The Apex operator model
Now that we have seen an example of a custom operator implementation, let's have a closer look at the Apex operator life cycle interfaces. The operators that are specified in the logical DAG will be deployed into the execution layer container (worker process) before they can do actual work. The Apex engine defines an execution life cycle for operators with corresponding interfaces and callback methods—the operator API. Operators that can be used in Apex applications have to be implemented in a way that conforms to the operator API. There are many prebuilt and ready to use operators in the Apex library, but the user isn't limited to those, as we have just seen (in the previous example) with the custom operator example.
The following diagram illustrates the operator life cycle after deployment in a container:
In the case of an input operator (which has no port to receive incoming events), the engine will call emitTuples() instead of the process() method on the port. Let's have look at the inpidual callbacks in more detail:
- setup: This is a one-time call when the operator gets deployed. This is the opportunity to perform initialization work such as creation of caches, connections to external systems, and so on. This method should not perform actual data processing work. It is for preparation only.
- beginWindow: This marks the start of a streaming window (the Apex engine's processing time slice of a stream that was discussed in Chapter 1, Introduction to Apex and not to be confused with event time windowing). This is a repeating callback, as the operator is now in processing mode and can therefore also emit results on output ports or write data to external systems. The most typical work done in beginWindow is the resetting of transient state that lasts for the duration of the interval.

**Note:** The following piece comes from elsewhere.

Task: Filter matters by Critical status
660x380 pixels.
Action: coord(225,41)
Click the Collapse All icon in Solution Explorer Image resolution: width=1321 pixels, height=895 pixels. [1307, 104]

It is also possible to emit tuples during this callback, such as for recovery logic that requires replay of previously emitted tuples from a log.

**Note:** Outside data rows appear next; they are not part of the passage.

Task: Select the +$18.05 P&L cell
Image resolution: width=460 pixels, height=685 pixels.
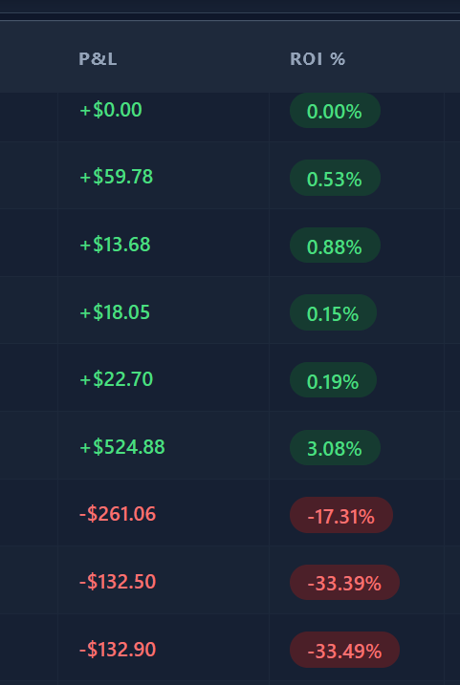Action: pos(115,312)
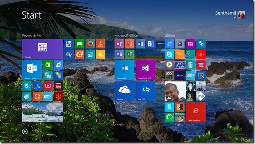Select the People & Me group heading
Screen dimensions: 255x144
pos(32,36)
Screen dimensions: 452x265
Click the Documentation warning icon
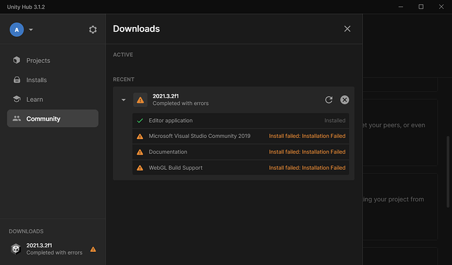[140, 152]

- emitTuples (input operator): This is periodically called by the engine, it provides an opportunity for the operator to emit data tuples to an output stream (which transports them for further processing to downstream operators). As an example, the Kafka connector emits tuples received from the consumer API to the output port. The engine will call emitTuples as many times as possible within the streaming window interval. Therefore, it is recommended that the operator code return control to the engine as fast as possible and does not block. In fact, most of the connectors that read from external systems do that in a separate IO thread (managed in setup/teardown) that will place available data into a holding buffer from which emitTuples will only transfer whatever is available up to a limit before returning control.
- InputPort.process: For operators other than the input operators we just discussed, this is the entry point to the processing logic when new data is available on the stream. The engine will pass inpidual tuples to process (one at a time) and that can repeat many times within a streaming window. The type of tuples is that of the stream and the user's schema, it can be any Java object (POJO, Map, and so on). Examples of processing logic are simple stateless operation such as filtering that immediately emits a result as seen in the earlier example or stateful transformation, such as counting where accumulation occurs within the operator and aggregate results emitted later. Just like for emitTuples, the operator logic should not block and return control as fast as possible to not interfere with the overall processing in the DAG.
- endWindow: When a streaming window interval has lapsed, the engine will call this method. This is an opportunity to perform operations on data that would be too expensive to do inpidually such as database commit, flushing files. It can also be used to emit an aggregate result, such as a count per interval or update metric fields in an operator.
As a side note, there is an attribute, APPLICATION_WINDOW_COUNT, for the application developer to control the frequency of beginWindow and endWindow callbacks in the form of multiples of streaming window intervals. It won't be further discussed here, as the recommended way to optimize resources consistent with fault tolerant state management is the CheckpointNotificationListener.
- teardown: This should perform the opposite of setup. Like setup, teardown isn't part of the data processing flow and should not be used to affect any related state. For example, it would be invalid to commit to the database in teardown. There is also no guarantee that this method will be called. When the process terminates unexpectedly the engine may not be able to perform the callback and logic in the operator should be written with that expectation. For example, it is ideal and best effort to close files or connections, but it may not be possible and the operator needs to be prepared for it. An example would be a file lease in HDFS that will prevent from a replacement operator to write to the same file, making it necessary to use intermediate file name until they are final.